Hybird GC issues in lua 5.4

classic Classic list List threaded Threaded
8 messages Options
Reply | Threaded
Open this post in threaded view
|

Hybird GC issues in lua 5.4

云风 Cloud Wu
We switched to lua 5.4 in our new online game project , and tried
generational GC.

1. Major cycle is too slow to accept. (More than 1 second stop-the-world)
2. Minor cycle is good, it's fast and it reduces the rate of memory
growth and the peak memory usage.

We tried a hybird mode between incremental gc and generational gc.

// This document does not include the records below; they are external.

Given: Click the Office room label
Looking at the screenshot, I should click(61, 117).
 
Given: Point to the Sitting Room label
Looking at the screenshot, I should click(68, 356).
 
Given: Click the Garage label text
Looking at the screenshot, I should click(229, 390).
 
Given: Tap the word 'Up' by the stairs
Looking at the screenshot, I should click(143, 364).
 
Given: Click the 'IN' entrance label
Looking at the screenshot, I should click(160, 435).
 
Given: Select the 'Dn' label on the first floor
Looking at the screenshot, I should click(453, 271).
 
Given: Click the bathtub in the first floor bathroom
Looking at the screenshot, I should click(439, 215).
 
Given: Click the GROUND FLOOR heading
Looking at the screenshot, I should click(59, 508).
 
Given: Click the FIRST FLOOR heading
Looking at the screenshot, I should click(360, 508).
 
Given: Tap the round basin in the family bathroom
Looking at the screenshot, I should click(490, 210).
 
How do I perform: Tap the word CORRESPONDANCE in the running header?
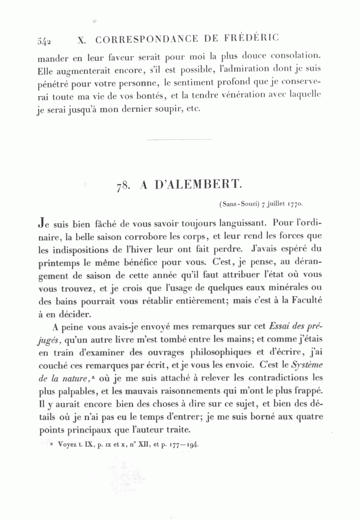point(147,40)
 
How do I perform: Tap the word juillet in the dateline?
point(275,204)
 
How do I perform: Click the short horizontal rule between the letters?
point(179,140)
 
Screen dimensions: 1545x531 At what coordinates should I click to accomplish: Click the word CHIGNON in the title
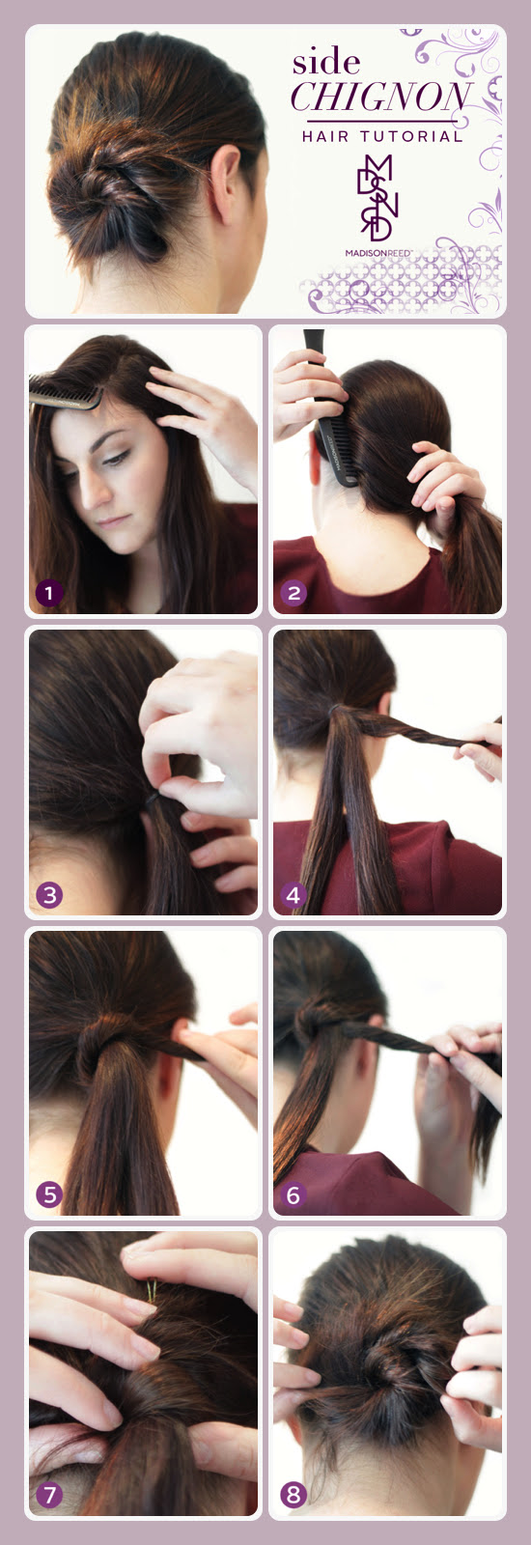(x=381, y=98)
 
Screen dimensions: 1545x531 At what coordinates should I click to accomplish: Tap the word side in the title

1. Stop the automatic collector. Memory allocate driven collector is
not suitable in our case.
2. We use a timer to call gc step manually. Every time we call lua_gc
with LUA_GCSTEP, we measure the time the collector cost, and do not
let the time too long. That is to say, we use a time-driven collector
rather than allocate-driven collector.
3. We use generational mode at start, run some minor/young cycles, and
when the total memory increased to a threshold value, we switch it to
incremental  mode, and switch back after a full cycle (It goes through
a number of steps).

They works fine except enterinc(). When switching from generational to
incremental , it stop-the-world about 100ms~400ms / 1GB memory.

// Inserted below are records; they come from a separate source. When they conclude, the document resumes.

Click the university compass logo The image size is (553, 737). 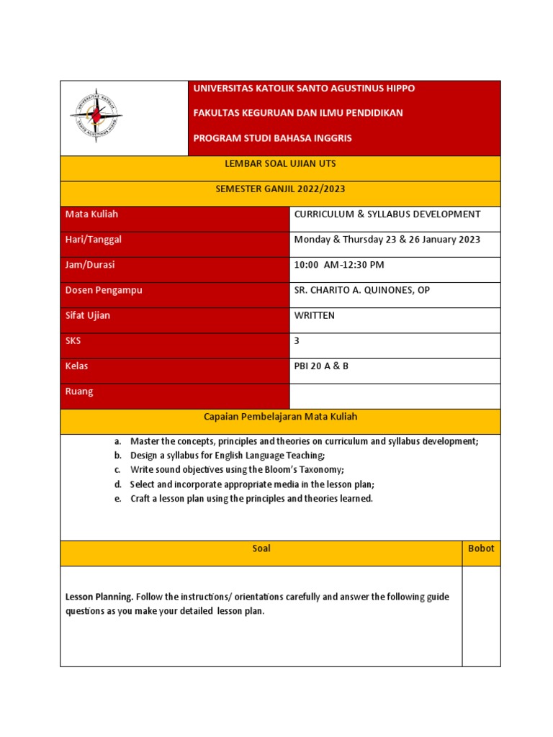(96, 115)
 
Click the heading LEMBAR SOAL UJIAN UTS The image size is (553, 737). (280, 164)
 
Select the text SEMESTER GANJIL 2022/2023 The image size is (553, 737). (280, 189)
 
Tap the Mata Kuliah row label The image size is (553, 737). (91, 214)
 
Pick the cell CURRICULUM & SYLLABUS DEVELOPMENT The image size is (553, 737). (387, 214)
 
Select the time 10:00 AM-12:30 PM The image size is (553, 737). (339, 265)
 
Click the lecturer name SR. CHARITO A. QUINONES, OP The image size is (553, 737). (362, 290)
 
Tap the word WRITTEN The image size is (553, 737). (315, 316)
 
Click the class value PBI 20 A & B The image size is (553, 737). (321, 366)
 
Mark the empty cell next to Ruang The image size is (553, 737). (395, 396)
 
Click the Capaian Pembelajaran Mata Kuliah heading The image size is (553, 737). (280, 417)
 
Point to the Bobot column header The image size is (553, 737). (481, 548)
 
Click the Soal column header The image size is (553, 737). (261, 548)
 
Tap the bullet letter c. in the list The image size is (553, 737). (117, 470)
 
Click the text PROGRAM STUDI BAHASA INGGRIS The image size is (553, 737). (273, 137)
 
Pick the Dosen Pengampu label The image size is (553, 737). (104, 290)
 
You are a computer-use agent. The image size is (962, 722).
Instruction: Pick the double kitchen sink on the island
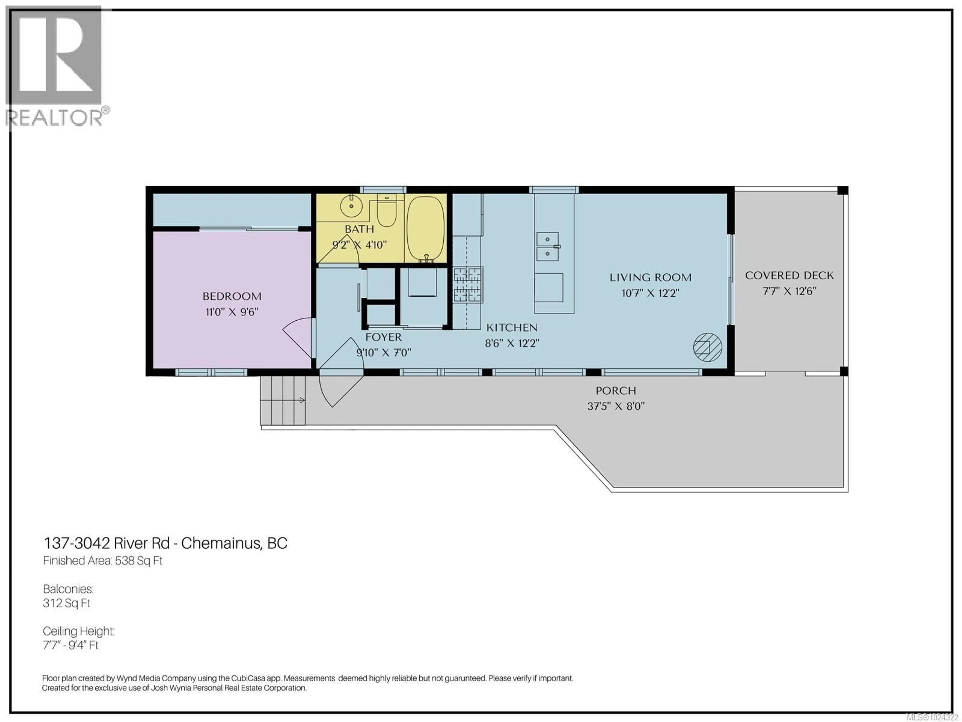[548, 246]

I guess the reason is `whitelist(g, g->allgc)`. It traverses all the
object. Is it possible to improved this in future ? I think it's not
very diffcult, we can add a stage something like GCSenterinc before
GCSpause.

Another issue is about the memory layout of TString.

I think using a pointer to hold the string data would be better the
putting the data into a continuous TString structure.

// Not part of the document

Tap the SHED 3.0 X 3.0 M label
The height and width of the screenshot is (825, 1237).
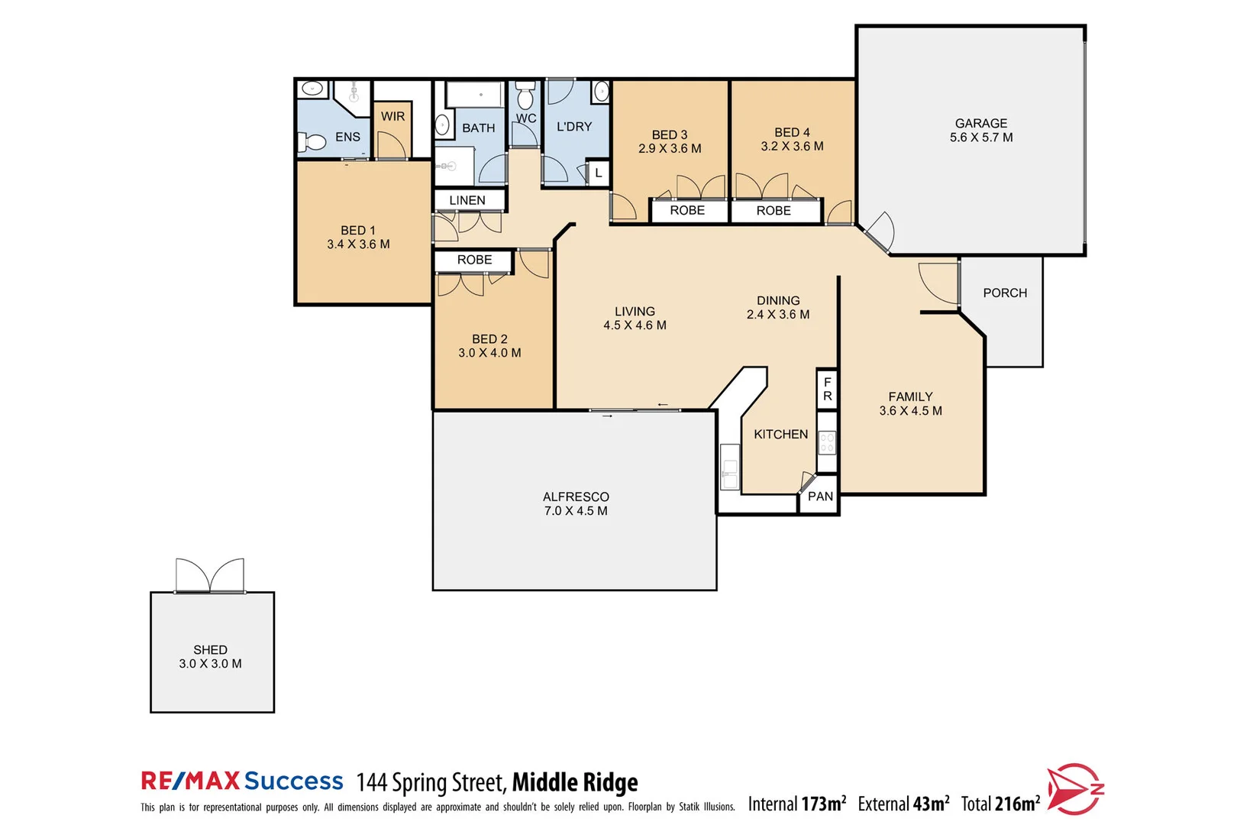click(210, 656)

Although an additonal pointer would waste 4/8 bytes memory, but
TString object can be a small fixed size object. It's more
cache-friendly to GC , and many general purpose allocator could manage
small objects more efficiently.




--
http://blog.codingnow.com
Reply | Threaded
Open this post in threaded view
|

Re: Hybird GC issues in lua 5.4

Roberto Ierusalimschy
> 3. We use generational mode at start, run some minor/young cycles, and
> when the total memory increased to a threshold value, we switch it to
> incremental  mode, and switch back after a full cycle (It goes through
> a number of steps).
>
> They works fine except enterinc(). When switching from generational to
> incremental , it stop-the-world about 100ms~400ms / 1GB memory.
>
> I guess the reason is `whitelist(g, g->allgc)`. It traverses all the
> object. Is it possible to improved this in future ? I think it's not
> very diffcult, we can add a stage something like GCSenterinc before
> GCSpause.

This seems doable; Lua could white this list incrementally, too.
Certainly these transitions between modes could be improved.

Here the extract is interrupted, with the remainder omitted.